From the line containing "Julián Weich (565, 793)" onward, retype each line of the entries below exactly, last line included.

## Listed records
>>>>

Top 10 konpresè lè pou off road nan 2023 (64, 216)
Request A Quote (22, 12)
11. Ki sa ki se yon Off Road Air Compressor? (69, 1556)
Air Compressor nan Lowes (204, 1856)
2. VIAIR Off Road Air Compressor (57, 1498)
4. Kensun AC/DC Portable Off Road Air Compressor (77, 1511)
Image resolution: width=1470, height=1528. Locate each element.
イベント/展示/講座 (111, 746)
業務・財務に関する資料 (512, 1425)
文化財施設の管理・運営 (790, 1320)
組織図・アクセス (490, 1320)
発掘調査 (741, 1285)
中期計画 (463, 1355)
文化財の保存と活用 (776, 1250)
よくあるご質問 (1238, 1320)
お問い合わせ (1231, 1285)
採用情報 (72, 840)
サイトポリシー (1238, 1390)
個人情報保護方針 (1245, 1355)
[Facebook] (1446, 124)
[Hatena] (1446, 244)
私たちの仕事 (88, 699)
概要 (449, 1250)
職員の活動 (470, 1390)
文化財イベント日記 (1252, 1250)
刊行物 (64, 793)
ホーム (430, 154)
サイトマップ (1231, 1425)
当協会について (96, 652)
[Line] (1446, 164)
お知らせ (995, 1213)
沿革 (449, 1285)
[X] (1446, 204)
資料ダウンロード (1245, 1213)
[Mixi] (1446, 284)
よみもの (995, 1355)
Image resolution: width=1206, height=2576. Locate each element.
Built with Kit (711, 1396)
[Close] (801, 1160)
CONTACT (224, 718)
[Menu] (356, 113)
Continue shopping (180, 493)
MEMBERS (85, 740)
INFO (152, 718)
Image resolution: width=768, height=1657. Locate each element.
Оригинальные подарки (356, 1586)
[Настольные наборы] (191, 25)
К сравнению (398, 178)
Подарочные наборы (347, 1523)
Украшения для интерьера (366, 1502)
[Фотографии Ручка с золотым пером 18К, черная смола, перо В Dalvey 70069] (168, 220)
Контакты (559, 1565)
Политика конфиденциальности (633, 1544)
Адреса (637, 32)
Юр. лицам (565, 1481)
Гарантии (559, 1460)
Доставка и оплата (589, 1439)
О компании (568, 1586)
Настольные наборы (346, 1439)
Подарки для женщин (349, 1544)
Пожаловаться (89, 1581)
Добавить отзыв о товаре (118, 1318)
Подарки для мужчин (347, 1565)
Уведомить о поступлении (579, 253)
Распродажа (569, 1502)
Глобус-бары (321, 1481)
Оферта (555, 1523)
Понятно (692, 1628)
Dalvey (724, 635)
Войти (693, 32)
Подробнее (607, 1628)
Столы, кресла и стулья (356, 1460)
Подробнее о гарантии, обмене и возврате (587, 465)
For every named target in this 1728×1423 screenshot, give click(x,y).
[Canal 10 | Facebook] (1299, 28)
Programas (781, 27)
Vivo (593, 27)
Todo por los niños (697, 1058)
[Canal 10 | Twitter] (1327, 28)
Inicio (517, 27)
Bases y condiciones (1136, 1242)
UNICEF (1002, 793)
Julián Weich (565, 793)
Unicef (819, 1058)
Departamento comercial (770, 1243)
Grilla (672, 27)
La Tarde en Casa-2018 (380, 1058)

<<<<

## Solution for this task
Julián Weich (565, 793)
Unicef (819, 1058)
Departamento comercial (770, 1243)
Grilla (672, 27)
La Tarde en Casa-2018 (380, 1058)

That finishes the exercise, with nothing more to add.